» **Your task**
Give back only the lines in the records below from the one with "Click the airplane" to the one with "The width and", both inclusive, word for word.

··· Available data ···

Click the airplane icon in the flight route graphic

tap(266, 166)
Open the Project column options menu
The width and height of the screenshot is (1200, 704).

···
··· Available data ···

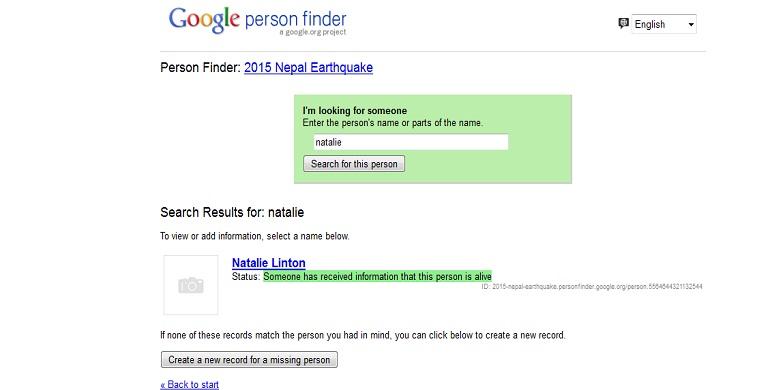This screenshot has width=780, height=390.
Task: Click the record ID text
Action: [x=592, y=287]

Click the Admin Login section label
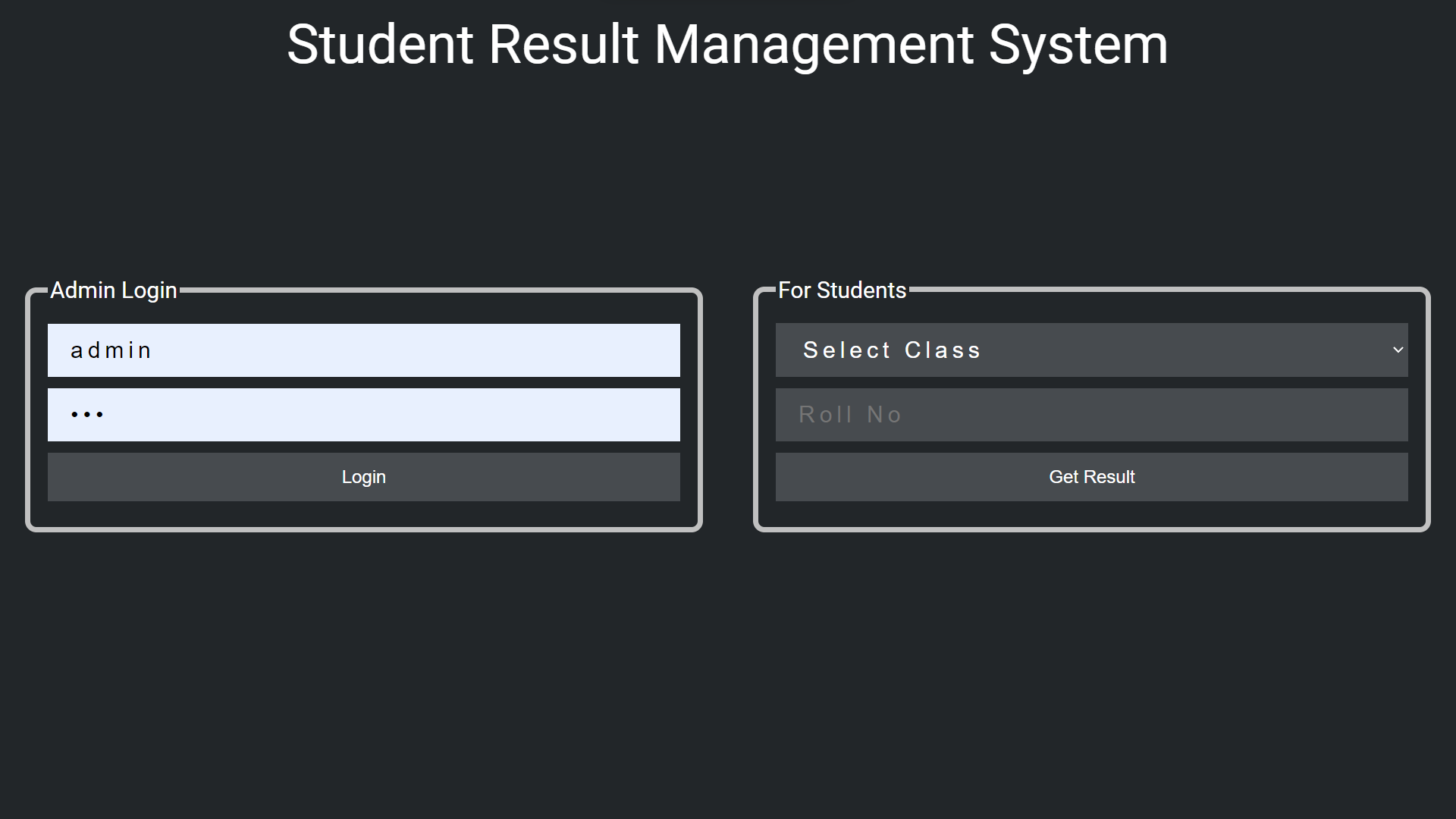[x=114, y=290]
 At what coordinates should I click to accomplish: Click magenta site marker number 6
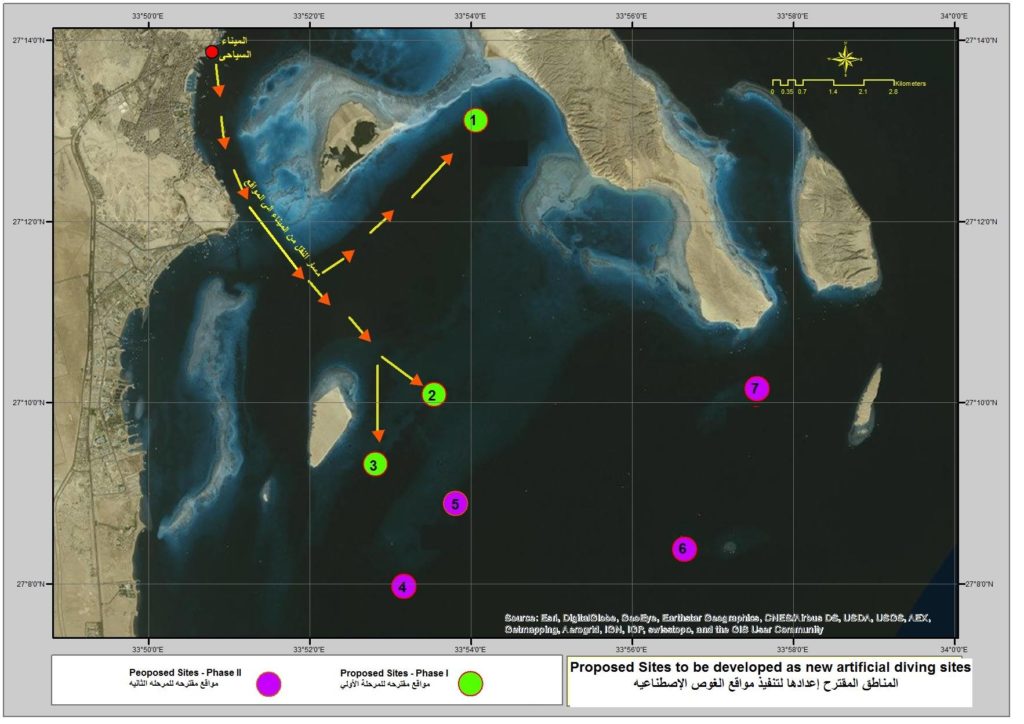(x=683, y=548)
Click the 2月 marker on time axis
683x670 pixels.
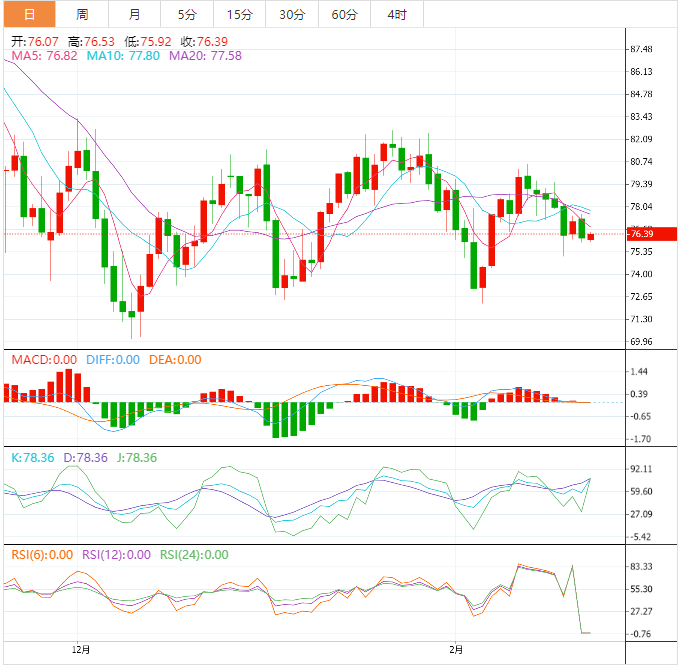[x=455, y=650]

···

» **Task answer**
Click the airplane icon in the flight route graphic

tap(266, 166)
Open the Project column options menu
The width and height of the screenshot is (1200, 704).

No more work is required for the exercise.